# CS3244, Machine Learning, Semester 1, 2024/25

### PARITY
We will experiment with using nearest neighbour to do prediction for **PARITY** under two input distributions: 
1. Uniform distribution, and 
2. Uniform distribution over instances with at most two nonzero inputs.

Using a 20 dimensional input, we will randomly select 10,000 training examples.

Before running the experiment, enter your prediction of the outcome in Archipelago:<br>
A. Nearest neighbour does WELL on both (1) and (2).<br>
B. Nearest neighbour does WELL on (1) but POORLY on (2). <br>
C. Nearest neighbour does POORLY on (1) but WELL on (2).<br>
D. Nearest neighbour does POORLY  on both (1) and (2).

In [29]:
import numpy as np
from sklearn import neighbors
from sklearn.metrics import accuracy_score

train_size = 10000
test_size = 1000
input_size = 20

np.random.seed(0)

# Construct training and test sets
# Uniform input distribution
train_data1 = np.random.randint(2,size=(train_size,input_size))
train_label1 = train_data1.sum(axis=1)%2
test_data1 = np.random.randint(2,size=(test_size,input_size))
test_label1 = test_data1.sum(axis=1)%2 # compute PARITY
# Uniform distribution over instances with at most two nonzero inputs
train_data2 = np.zeros((train_size,input_size))
for i in range(0,train_size):
    num_ones = np.random.randint(3)
    curr = np.array([1] * num_ones + [0] * (input_size - num_ones))
    np.random.shuffle(curr)
    train_data2[i] = curr
train_label2 = train_data2.sum(axis=1)%2
test_data2 = np.zeros((test_size,input_size))
for i in range(0,test_size):
    num_ones = np.random.randint(3)
    curr = np.array([1] * num_ones + [0] * (input_size - num_ones))
    np.random.shuffle(curr)
    test_data2[i] = curr
test_label2 = test_data2.sum(axis=1)%2

# Run nearest neighbour classifier
clf1 = neighbors.KNeighborsClassifier(1)
clf1.fit(train_data1, train_label1)
predict1 = clf1.predict(test_data1)
clf2 = neighbors.KNeighborsClassifier(1)
clf2.fit(train_data2, train_label2)
predict1 = clf1.predict(test_data1)
accuracy1 = accuracy_score(test_label1, predict1)
predict2 = clf2.predict(test_data2)
accuracy2 = accuracy_score(test_label2, predict2)

# Print accuracies
print("Test set accuracy for uniform distribution: " + "{0:.2f}".format(accuracy1))
print("Test set accuracy for uniform distribution over instances with at most 2 nonzero inputs: " + "{0:.2f}".format(accuracy2))

Test set accuracy for uniform distribution: 0.69
Test set accuracy for uniform distribution over instances with at most 2 nonzero inputs: 1.00


## Feature Selection for NN

Do you think doing feature selection would be helpful when using nearest neighbour for text classification?
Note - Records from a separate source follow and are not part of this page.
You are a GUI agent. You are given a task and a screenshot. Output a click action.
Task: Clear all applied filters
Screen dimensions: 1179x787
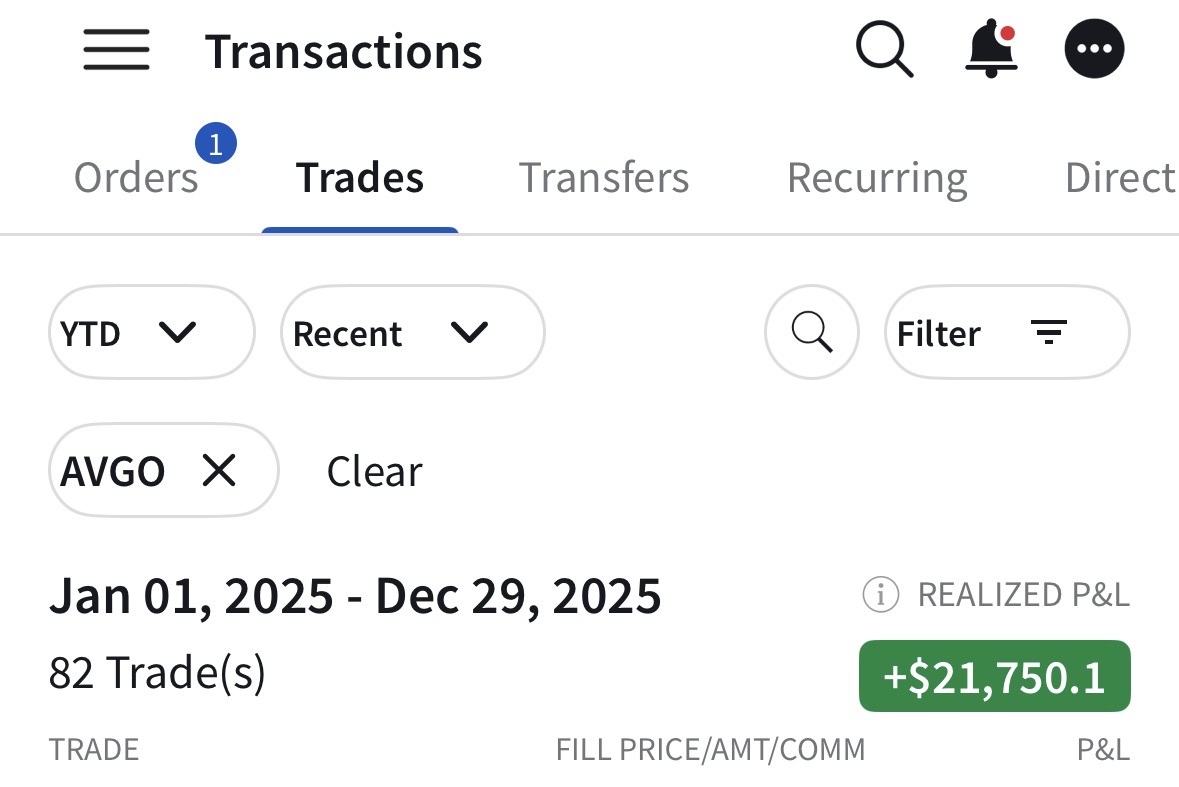(374, 471)
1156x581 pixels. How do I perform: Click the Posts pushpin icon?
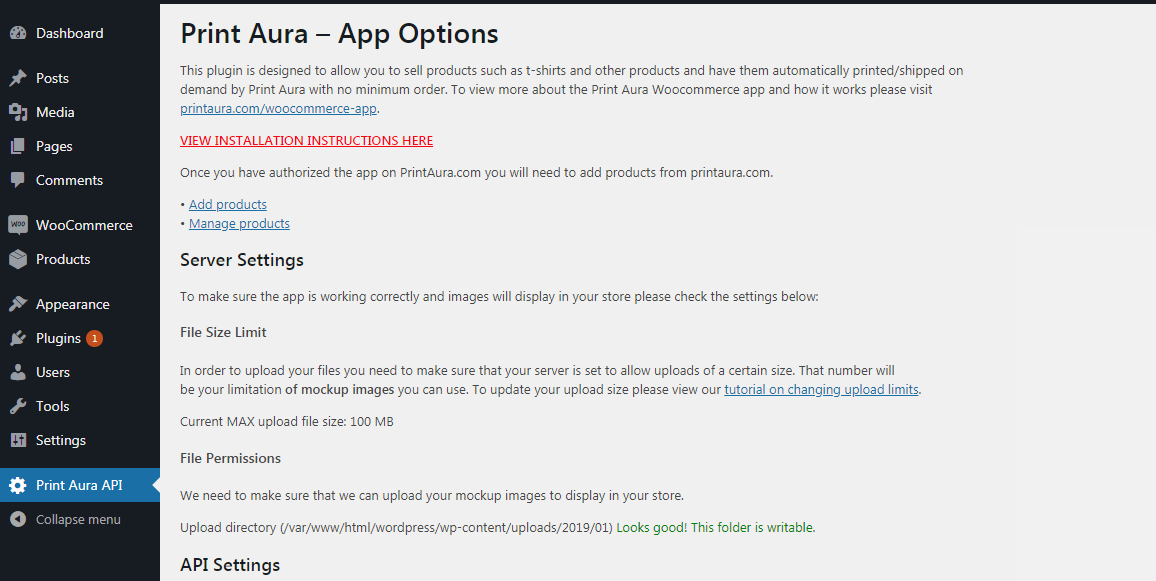pyautogui.click(x=18, y=78)
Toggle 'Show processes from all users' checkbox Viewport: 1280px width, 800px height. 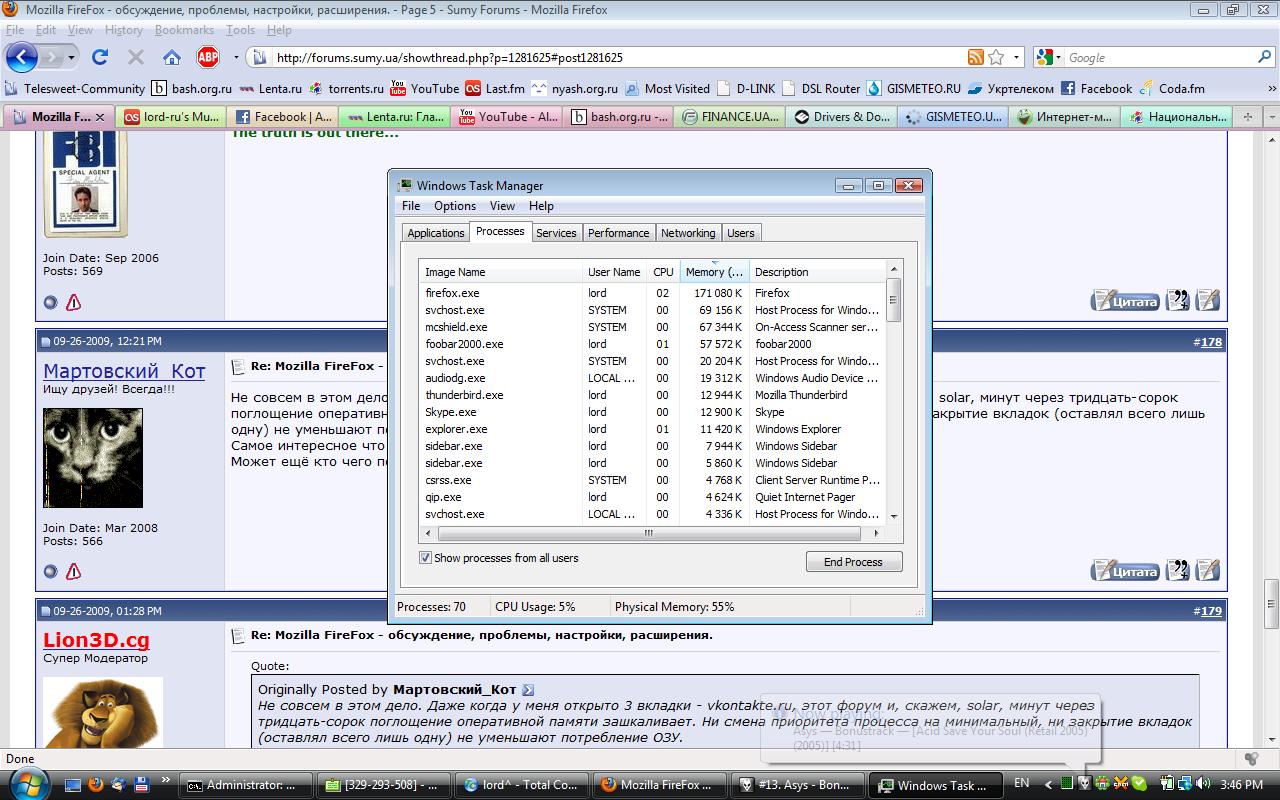425,558
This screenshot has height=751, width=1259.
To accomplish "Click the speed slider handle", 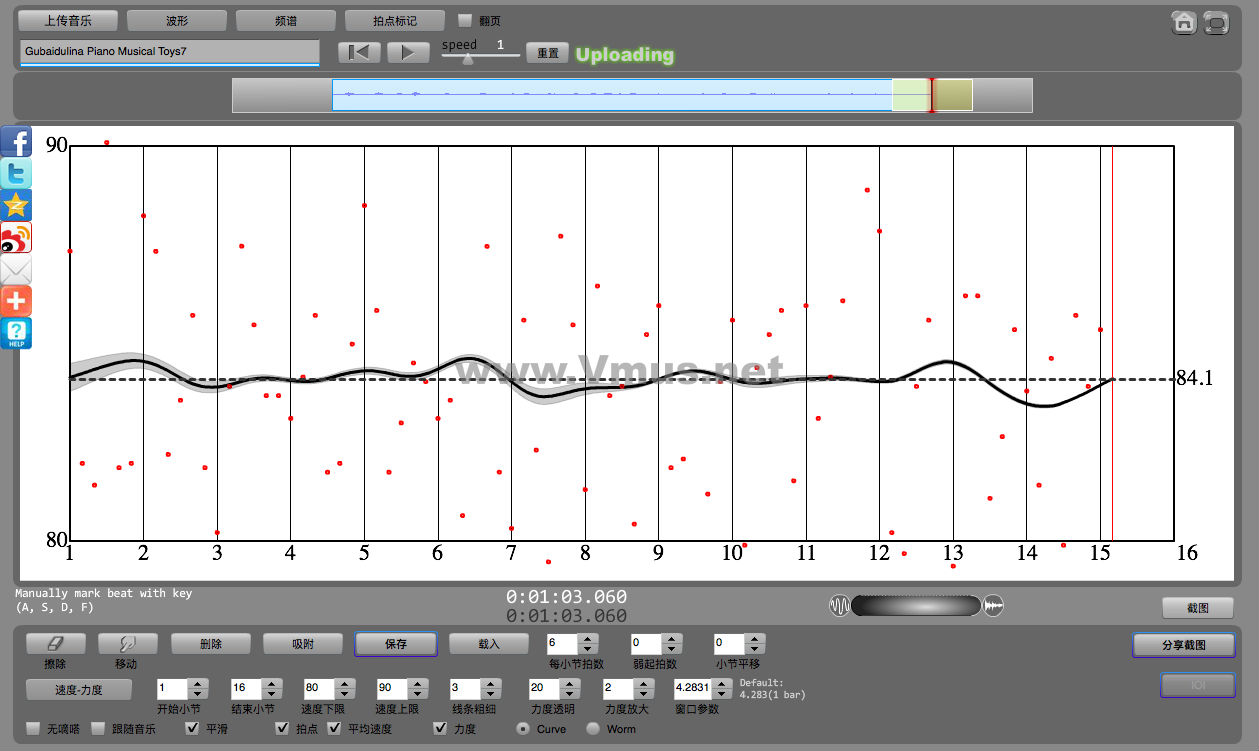I will (x=467, y=58).
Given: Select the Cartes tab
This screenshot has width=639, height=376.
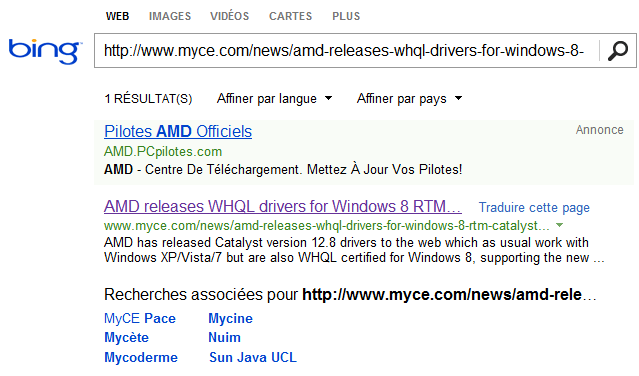Looking at the screenshot, I should click(x=290, y=16).
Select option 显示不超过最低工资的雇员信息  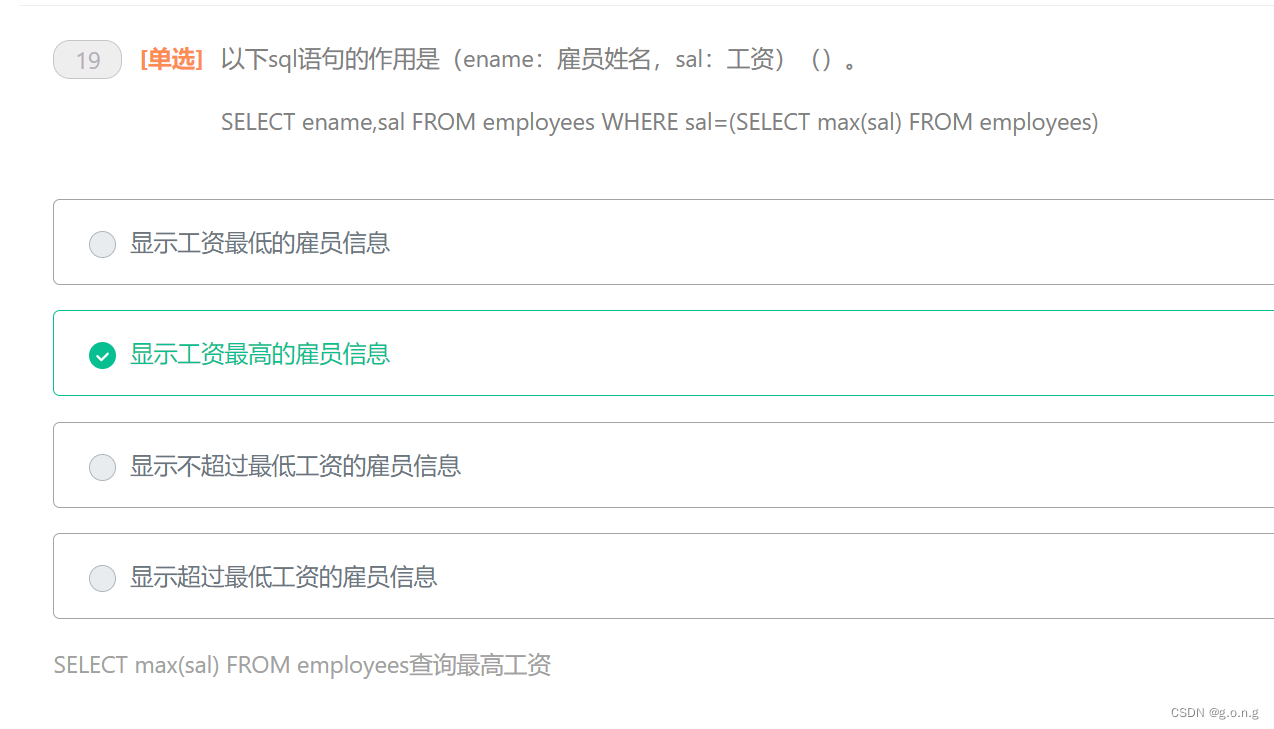coord(294,466)
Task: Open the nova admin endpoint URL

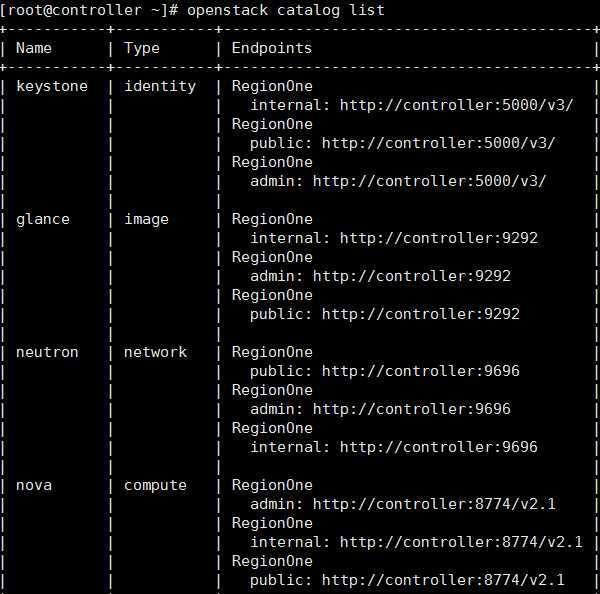Action: (434, 504)
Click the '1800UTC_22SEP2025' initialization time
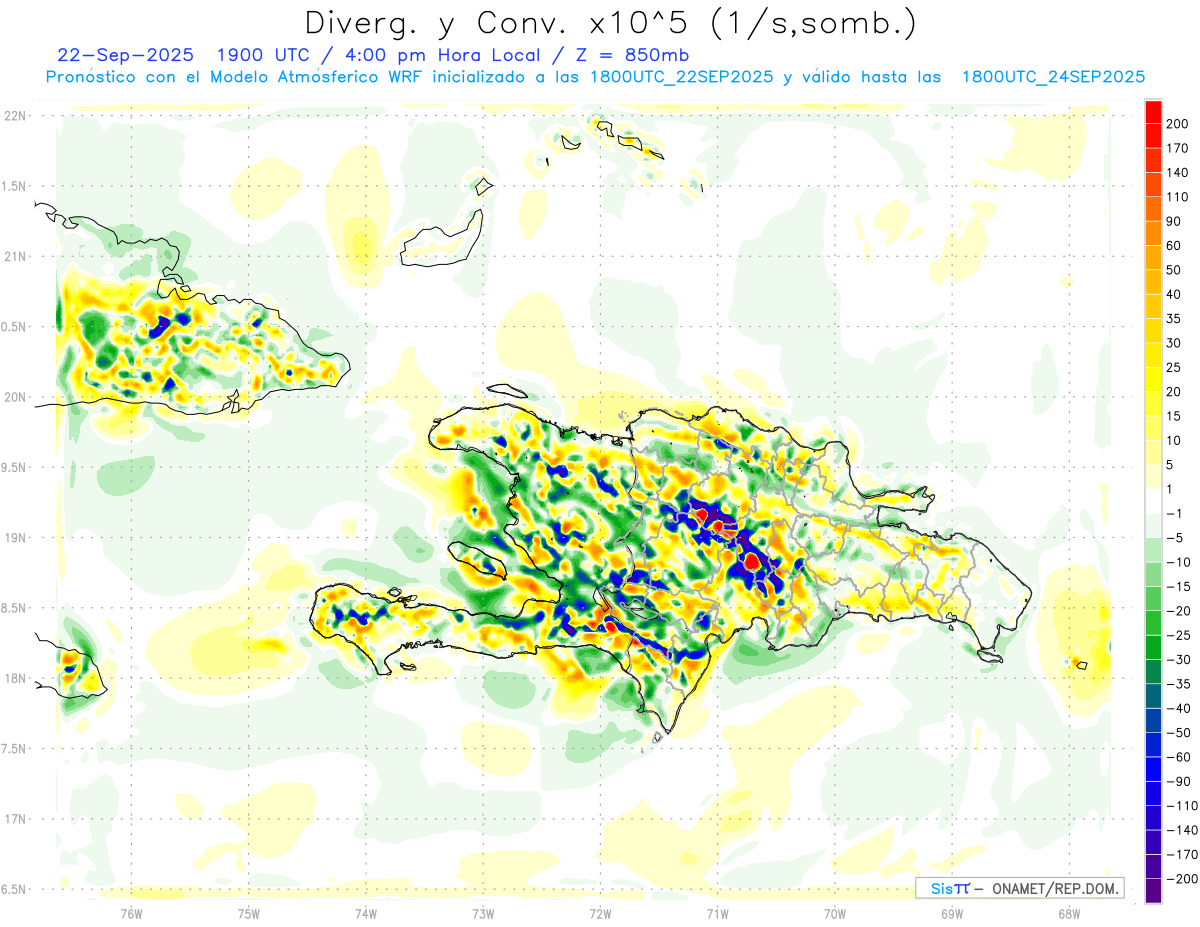The image size is (1200, 927). pyautogui.click(x=681, y=77)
Why? Answer with a phrase before running the experiment.

We will use the 20 Newsgroup dataset in the experiment. TF-IDF representation is used for feature representation. Chi square method is used for feature selection. Feature engineering and feature selection will be covered later in the course.

In [35]:
from sklearn.datasets import fetch_20newsgroups
from sklearn.feature_extraction.text import TfidfVectorizer
from sklearn.feature_selection import SelectKBest, chi2
from sklearn import neighbors
from sklearn.metrics import accuracy_score

# Select only 4 categories to speed things up
categories = ['alt.atheism', 'soc.religion.christian','comp.graphics', 'sci.med']

# Fetch training and test sets
twenty_train = fetch_20newsgroups(subset='train', remove=('headers','footers','quotes'),
                                  categories=categories, shuffle=True, random_state=42)
twenty_test = fetch_20newsgroups(subset='test', remove=('headers','footers','quotes'),
                                 categories=categories, shuffle=True, random_state=42)

# Use tfidf
vectorizer = TfidfVectorizer(norm=None)
vectors = vectorizer.fit_transform(twenty_train.data)
vectors_test = vectorizer.transform(twenty_test.data)

# No feature selection
clf = neighbors.KNeighborsClassifier(1)
clf.fit(vectors, twenty_train.target)
predict = clf.predict(vectors_test)
accuracy = accuracy_score(twenty_test.target, predict)
print("Accuracy with no feature selection: " + "{0:.2f}".format(accuracy))

# Feature selection with different number of features selected
fs_num = [10, 50, 100, 500, 1000, 5000]
for i in fs_num:
    fs = SelectKBest(chi2, k=i)
    vectors_fs = fs.fit_transform(vectors, twenty_train.target)
    vectors_test_fs = fs.transform(vectors_test)
    clf = neighbors.KNeighborsClassifier(1)
    clf.fit(vectors_fs, twenty_train.target)
    predict = clf.predict(vectors_test_fs)
    accuracy = accuracy_score(twenty_test.target, predict)
    print("Accuracy with " + str(i) + " features: " + "{0:.2f}".format(accuracy))  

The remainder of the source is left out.